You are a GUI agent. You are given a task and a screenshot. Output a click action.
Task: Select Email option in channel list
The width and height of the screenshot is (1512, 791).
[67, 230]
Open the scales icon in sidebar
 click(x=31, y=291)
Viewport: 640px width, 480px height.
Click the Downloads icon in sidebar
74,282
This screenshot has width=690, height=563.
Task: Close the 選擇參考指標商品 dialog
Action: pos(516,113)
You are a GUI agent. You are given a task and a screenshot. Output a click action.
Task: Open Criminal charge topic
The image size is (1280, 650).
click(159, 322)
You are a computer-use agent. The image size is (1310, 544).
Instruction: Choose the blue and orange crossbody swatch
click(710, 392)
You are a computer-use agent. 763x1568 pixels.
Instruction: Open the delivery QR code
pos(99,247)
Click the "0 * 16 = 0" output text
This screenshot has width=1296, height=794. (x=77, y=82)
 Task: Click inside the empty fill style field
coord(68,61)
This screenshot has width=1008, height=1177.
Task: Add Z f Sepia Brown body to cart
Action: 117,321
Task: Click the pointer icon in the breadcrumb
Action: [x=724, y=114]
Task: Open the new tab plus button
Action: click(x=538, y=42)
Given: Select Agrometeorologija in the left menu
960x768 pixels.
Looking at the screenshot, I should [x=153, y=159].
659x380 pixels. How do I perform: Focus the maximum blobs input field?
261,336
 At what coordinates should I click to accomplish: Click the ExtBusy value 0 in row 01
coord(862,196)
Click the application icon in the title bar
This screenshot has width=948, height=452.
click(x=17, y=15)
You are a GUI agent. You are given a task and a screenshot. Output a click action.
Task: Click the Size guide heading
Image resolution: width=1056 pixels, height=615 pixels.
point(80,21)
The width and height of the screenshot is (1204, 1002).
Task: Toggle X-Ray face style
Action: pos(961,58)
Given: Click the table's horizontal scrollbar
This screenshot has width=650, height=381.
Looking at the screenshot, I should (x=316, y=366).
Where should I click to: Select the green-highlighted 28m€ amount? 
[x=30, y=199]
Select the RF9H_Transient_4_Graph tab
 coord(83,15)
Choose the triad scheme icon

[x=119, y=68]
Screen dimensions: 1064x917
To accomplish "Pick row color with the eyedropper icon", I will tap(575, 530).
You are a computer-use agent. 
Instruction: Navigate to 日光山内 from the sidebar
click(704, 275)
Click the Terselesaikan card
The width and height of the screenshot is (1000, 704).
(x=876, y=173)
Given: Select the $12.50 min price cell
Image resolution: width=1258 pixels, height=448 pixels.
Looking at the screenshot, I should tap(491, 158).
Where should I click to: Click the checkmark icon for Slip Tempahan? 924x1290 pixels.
________________________
• Task details
Count the lines of the data above that contain the string "computer". Reply with the number alone.

• Expected answer
3